** Data for review follows **

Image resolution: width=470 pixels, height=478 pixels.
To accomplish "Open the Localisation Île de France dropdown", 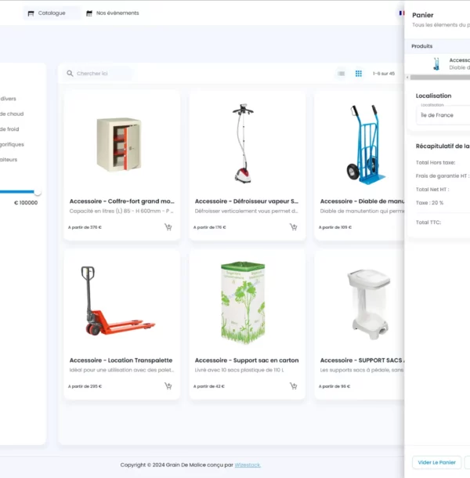I will (x=443, y=115).
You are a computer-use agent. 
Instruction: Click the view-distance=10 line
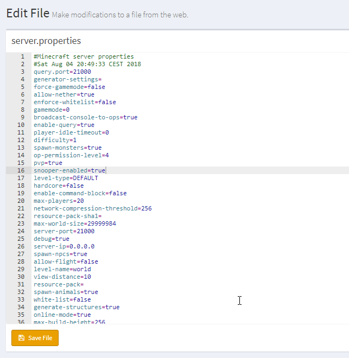tap(62, 277)
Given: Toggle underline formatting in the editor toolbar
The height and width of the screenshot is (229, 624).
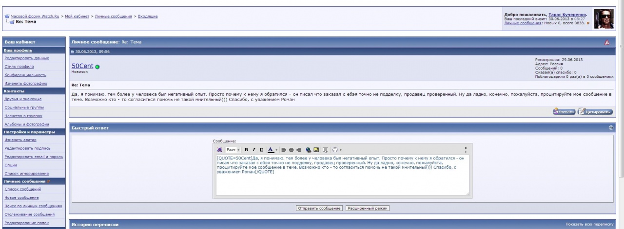Looking at the screenshot, I should [x=261, y=149].
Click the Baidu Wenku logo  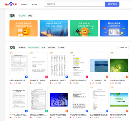[x=11, y=4]
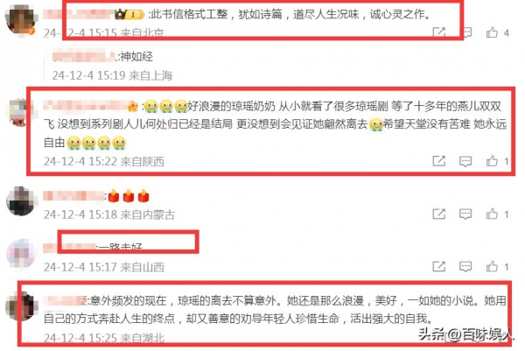Screen dimensions: 525x351
Task: Like the 一路走好 comment from 山西
Action: click(492, 267)
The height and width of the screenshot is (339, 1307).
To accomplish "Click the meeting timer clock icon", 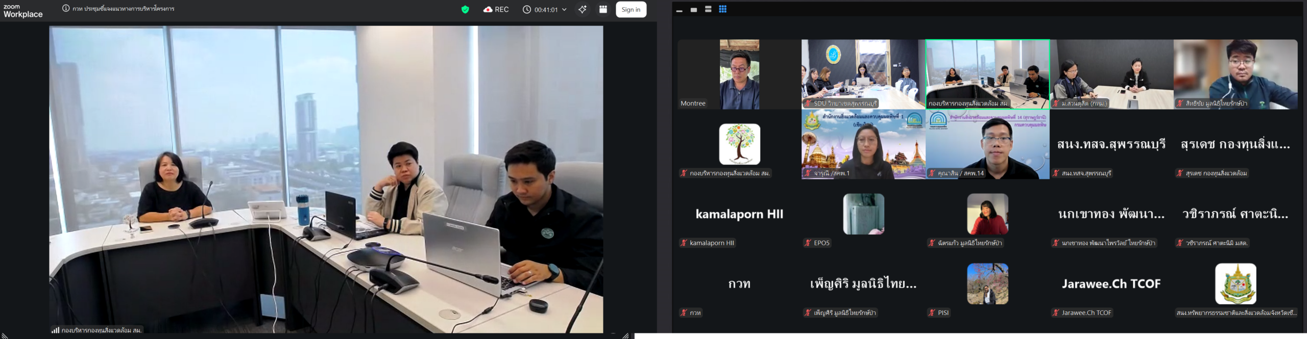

** End of Data for review **

## Work to complete
The answer must consist of the line containing "The height and width of the screenshot is (339, 1307)." and every line after it through the end of the records, retyped exactly, with all pictures left out.

## Solution to this exercise
The height and width of the screenshot is (339, 1307).
To accomplish "Click the meeting timer clock icon", 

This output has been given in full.